The Court’s holding in Energy Producers applies to claims that a ballot measure cannot lawfully be adopted by initiative—for example, because it invokes a power reserved to the Legislature. Whether based on constitutional or statutory grounds, such substantive challenges can be resolved after the election by invalidating the measure, if it is approved. They consequently present a "less compelling need . . . for expedited . . . resolution," in the Court’s view, than do procedural challenges like the one in Costa v. Superior Court, 37 Cal. 4th 986 (2006), decided earlier this year. 

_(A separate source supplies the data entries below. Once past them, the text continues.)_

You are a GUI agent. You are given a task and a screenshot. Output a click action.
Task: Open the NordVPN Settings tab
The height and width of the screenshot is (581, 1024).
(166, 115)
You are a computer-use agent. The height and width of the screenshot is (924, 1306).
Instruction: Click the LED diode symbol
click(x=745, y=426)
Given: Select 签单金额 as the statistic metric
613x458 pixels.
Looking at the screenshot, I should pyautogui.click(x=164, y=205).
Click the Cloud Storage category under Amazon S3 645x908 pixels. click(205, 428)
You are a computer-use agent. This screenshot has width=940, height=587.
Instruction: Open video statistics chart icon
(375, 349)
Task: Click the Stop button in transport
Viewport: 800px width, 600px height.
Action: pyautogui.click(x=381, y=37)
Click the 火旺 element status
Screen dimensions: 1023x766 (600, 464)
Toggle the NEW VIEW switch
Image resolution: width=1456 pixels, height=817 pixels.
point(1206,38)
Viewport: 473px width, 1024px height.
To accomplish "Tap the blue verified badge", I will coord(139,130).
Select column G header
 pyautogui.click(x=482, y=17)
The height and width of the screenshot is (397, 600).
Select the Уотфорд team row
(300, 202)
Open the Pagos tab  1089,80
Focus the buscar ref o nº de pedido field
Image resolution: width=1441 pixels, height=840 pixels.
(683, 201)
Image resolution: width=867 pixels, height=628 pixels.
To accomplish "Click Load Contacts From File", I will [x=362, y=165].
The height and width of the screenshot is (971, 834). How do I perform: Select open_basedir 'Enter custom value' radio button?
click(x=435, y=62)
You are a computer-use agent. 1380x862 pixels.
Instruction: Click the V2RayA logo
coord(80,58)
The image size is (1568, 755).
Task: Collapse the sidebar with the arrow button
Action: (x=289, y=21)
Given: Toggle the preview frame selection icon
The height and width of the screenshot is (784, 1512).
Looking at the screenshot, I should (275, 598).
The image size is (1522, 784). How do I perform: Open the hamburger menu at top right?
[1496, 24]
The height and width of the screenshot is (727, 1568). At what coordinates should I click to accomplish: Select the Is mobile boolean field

Costa involved a claim that an initiative failed to meet the procedural requirements to be placed on the ballot, due to minor discrepancies between the version circulated by petition and the version submitted to the Attorney General for review. Because the courts are reluctant to overturn the results of a completed election on purely procedural grounds, the challenge might have become effectively moot if the measure had been approved. For that reason, the court held that pre-election review was appropriate in order to decide the threshold question whether the initiative should be submitted to the electorate at all. After Energy Producers, however, that holding appears limited to its facts.

The high court granted review in Energy Producers after a lower court ordered a proposed initiative, Proposition 80, withheld from the November 2005 ballot. Proposition 80 would have conferred additional authority on the California Public Utilities Commission ("PUC").  The Court of Appeals held that the California constitution clearly allows only the Legislature, not the electorate, to grant additional power to PUC, and therefore Proposition 80 would be invalid if enacted by initiative. 

In granting review, the Supreme Court initially relied on Brosnahan v. Eu, 31 Cal. 3d 1 (1982), for the proposition that pre-election review of ballot initiatives is presumptively improper, absent a "clear showing of invalidity." Because the Justices did not agree with the lower court that the California constitution "clearly" precludes the expansion of PUC’s authority by initiative, they found pre-election review inappropriate and allowed Proposition 80 onto the ballot. Although the challenge became moot when the initiative was rejected at the polls, the Court retained the case to provide further guidance on when pre-election review is justified.

Brosnahan does not control in cases like Energy Producers, the Court decided. Brosnahan involved a claim that the substance of a measure was unconstitutional, whether enacted by the Legislature or by the people. The challengers in Energy Producers, by contrast, alleged only that the measure could not be enacted through the initiative process. But this now appears be a distinction without a difference. By distinguishing Costa, the Energy Producers opinion makes clear that post-election review, with its benefits of "full, unhurried briefing, oral argument, and deliberation," remains the preferred method for resolving most challenges to ballot measures. Although a court may weigh these advantages against the costs of postponing review, such as the confusion and frustration caused by the presence of an invalid measure on the ballot, hearing the challenge after the election "often will be the wiser choice."